Thank you, Mr. Chair, for giving me the time to represent my viewpoints on this critically important subject.
I see three key gaps in the proposed CEPA legislation.
The first one is that plastics are not toxic, especially when the alternatives are considered.
The second one is that dealing with the root cause of the environmental issue, Canada's hopelessly outdated and ineffective waste management practice, isn't addressed to the extent it needs to be.
Finally, there are the economic and employment impacts.
On the first one, in terms of why plastics are not toxic, plastics are not toxic in any traditional sense of the word. They are extremely stable chemically and do not interact easily with other substances. They are one of the most commonly used materials within the medical industry. Fully 73% of medical disposables on a worldwide basis are made from plastic. Plastic is medical grade. Compared to aluminum or glass, when broken into smaller pieces, plastics do not cause the same level of cutting hazard that either of those materials do. The combination of medical-grade qualities and unbreakability is exactly why plastics have displaced other materials in food and beverage packaging. Plastics deliver products safely, they minimize food waste and they are well suited for transportation.
Aluminum, unlike plastic, is chemically very reactive. That's why every aluminum can produced is supplied with a plastic liner.
Paper is also a wonderful material, but its application is highly limited. Paper-based products cannot perform in applications involving liquids like water or oil without additives or multi-layer structures, including plastic linings. Many polycoated pulp packaging containers use perfluorinated chemicals, PFAS. PFAS do not decompose.
The uncontrolled release, therefore, of waste into the environment is at the core of the toxic argument, and addressing that is something I agree with completely.
When we talk about putting an end to the outdated concept of the linear economy and why the circular economy is key to protecting our natural resources, I would like to offer the following on plastics.

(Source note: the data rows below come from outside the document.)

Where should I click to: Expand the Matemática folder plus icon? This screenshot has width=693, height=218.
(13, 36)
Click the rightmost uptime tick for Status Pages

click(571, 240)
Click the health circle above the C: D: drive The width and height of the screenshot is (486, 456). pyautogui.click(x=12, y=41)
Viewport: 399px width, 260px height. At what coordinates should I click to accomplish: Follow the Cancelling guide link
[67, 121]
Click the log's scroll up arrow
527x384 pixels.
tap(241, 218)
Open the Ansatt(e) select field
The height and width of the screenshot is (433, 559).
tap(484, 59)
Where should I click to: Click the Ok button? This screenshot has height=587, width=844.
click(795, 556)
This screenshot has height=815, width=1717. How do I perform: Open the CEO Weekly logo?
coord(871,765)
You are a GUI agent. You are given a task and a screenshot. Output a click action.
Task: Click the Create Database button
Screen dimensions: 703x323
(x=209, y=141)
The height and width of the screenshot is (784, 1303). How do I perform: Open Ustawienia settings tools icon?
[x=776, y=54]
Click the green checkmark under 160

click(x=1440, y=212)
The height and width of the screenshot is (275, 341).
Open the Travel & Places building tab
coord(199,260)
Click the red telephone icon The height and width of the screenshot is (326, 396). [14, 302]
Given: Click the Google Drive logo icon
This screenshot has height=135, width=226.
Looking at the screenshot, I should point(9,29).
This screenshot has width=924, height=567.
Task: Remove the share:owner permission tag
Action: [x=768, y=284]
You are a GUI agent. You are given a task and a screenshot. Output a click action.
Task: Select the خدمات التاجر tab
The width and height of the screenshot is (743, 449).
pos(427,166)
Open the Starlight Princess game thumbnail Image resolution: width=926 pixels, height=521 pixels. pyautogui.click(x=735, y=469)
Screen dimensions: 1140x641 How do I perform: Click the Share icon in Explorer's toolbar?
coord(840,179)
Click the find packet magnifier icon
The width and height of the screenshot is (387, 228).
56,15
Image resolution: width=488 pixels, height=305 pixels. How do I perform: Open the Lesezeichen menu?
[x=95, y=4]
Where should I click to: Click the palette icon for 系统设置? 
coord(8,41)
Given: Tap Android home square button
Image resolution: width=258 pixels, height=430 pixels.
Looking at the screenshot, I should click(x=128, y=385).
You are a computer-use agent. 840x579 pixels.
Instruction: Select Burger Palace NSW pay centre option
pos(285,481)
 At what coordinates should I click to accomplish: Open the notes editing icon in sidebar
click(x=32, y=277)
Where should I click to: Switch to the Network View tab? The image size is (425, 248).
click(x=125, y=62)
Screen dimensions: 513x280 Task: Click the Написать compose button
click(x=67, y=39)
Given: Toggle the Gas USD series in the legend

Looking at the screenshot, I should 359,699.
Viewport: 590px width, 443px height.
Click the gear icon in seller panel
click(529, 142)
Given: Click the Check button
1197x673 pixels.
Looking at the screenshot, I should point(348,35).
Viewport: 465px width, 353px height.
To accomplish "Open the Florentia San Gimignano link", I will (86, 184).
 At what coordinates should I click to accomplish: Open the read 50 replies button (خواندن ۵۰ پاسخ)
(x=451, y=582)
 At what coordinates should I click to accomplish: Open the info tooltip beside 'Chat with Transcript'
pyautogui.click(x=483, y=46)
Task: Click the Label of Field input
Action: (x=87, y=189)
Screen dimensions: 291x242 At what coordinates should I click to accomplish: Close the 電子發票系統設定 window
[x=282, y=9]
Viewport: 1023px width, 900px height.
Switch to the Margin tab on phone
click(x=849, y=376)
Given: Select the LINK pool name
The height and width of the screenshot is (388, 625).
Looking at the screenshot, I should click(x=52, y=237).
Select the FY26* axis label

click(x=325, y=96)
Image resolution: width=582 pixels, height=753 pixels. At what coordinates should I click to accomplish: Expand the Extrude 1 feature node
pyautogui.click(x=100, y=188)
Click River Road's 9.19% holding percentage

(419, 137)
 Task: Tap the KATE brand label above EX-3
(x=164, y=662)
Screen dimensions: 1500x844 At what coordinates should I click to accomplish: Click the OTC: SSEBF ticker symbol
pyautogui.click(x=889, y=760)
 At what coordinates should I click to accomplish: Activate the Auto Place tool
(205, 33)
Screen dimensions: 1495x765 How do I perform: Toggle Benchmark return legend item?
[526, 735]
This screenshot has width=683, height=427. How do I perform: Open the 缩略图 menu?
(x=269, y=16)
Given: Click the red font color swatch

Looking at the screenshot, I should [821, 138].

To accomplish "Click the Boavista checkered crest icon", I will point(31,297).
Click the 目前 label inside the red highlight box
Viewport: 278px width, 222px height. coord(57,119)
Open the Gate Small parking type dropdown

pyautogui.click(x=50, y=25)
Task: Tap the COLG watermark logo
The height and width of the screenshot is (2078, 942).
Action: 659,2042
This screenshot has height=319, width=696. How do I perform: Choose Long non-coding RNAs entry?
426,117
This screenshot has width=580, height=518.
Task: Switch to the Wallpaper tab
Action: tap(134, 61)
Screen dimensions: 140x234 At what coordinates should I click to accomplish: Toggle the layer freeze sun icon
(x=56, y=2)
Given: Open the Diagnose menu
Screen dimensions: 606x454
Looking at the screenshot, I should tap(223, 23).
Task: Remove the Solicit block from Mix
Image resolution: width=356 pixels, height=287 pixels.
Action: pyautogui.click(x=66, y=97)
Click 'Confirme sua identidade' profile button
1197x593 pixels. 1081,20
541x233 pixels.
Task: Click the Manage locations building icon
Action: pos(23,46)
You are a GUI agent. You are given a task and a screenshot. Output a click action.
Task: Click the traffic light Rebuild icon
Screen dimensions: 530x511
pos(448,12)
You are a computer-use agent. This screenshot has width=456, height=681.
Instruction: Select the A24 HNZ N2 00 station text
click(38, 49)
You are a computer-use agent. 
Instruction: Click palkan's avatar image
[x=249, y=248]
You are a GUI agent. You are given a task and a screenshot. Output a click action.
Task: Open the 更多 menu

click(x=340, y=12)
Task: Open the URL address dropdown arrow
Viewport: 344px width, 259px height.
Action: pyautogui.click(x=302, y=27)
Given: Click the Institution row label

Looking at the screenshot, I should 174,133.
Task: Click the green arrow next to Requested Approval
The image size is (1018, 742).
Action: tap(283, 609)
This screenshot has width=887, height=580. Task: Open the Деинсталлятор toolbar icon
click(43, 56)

The term “single-use plastics” is a misnomer. The only things keeping the majority of plastics in use today from being used repeatedly are updating Canada's waste management policies into a resource management policy focus, incentivizing investment in recycling, and establishing minimum recycled content standards for all articles, plastics or otherwise.
Nationally, the beverage industry recycles close to 75% of all plastic containers. The technology to recycle PET plastic, the one used in those containers, is mature. It's effective and it needs to be expanded.
Recycling and reuse are a proven solution, but the legislation falls short in addressing this critical issue to the extent I believe it should.
Finally, when we think about the environmental impacts, plastic has the lowest melting point of any packaging material and therefore requires less energy to produce or recycle. Relative to the PET plastic used in a beverage container, paper composites have 1.6 times the carbon footprint, aluminum 1.7 times, and glass 4.4 times the carbon footprint.
PET plastic does also not require deforestation or open-pit mining the way paper and aluminum do.
In terms of jobs, Husky is part of Canada's $35-billion plastics industry, which employs directly and indirectly 370,000 people, most, as has already been stated, in small or medium-sized businesses, a segment that has been devastated by the COVID lockdown structure.
Husky, as part of that, employs roughly 1,100 people in Canada and 4,000 globally. We invest $60 million annually through 190 different suppliers that employ 10,000 Canadians. Over the last 10 years, Husky has paid out over $1.8 billion in Canadian payroll. We are a world leader in Industry 4.0 and on a three-year basis are on track to invest $190 million in our Canadian operations while upscaling our workforce for digitalization. Our goal is to ensure that our Canadian operations can compete with any in the world.
However, since this legislation has been tabled, Husky, and many of our customers and co-suppliers to the industry, have put our investments in Canada on hold.
The right solution, in my opinion, is to engage our industry and its 1,700 small and medium-sized businesses in the solution. The development of the circular economy will create jobs.
In summary, the era of take, make and toss, otherwise referred to as the linear economy, is over, and I think we can all agree with that. We—and I mean all 7.8 billion people on this planet, each striving for a better standard of living—have passed the point of no return. We simply extract more from mother earth far more quickly today than she can hope to replenish. Through public-private partnership, we can consider turning what we call waste today into the resources we use tomorrow over and over again.
Plastics represent a family of materials that are ideally suited to a circular economy. Many plastics are infinitely reusable. They are purified and sanitized during the recycling process.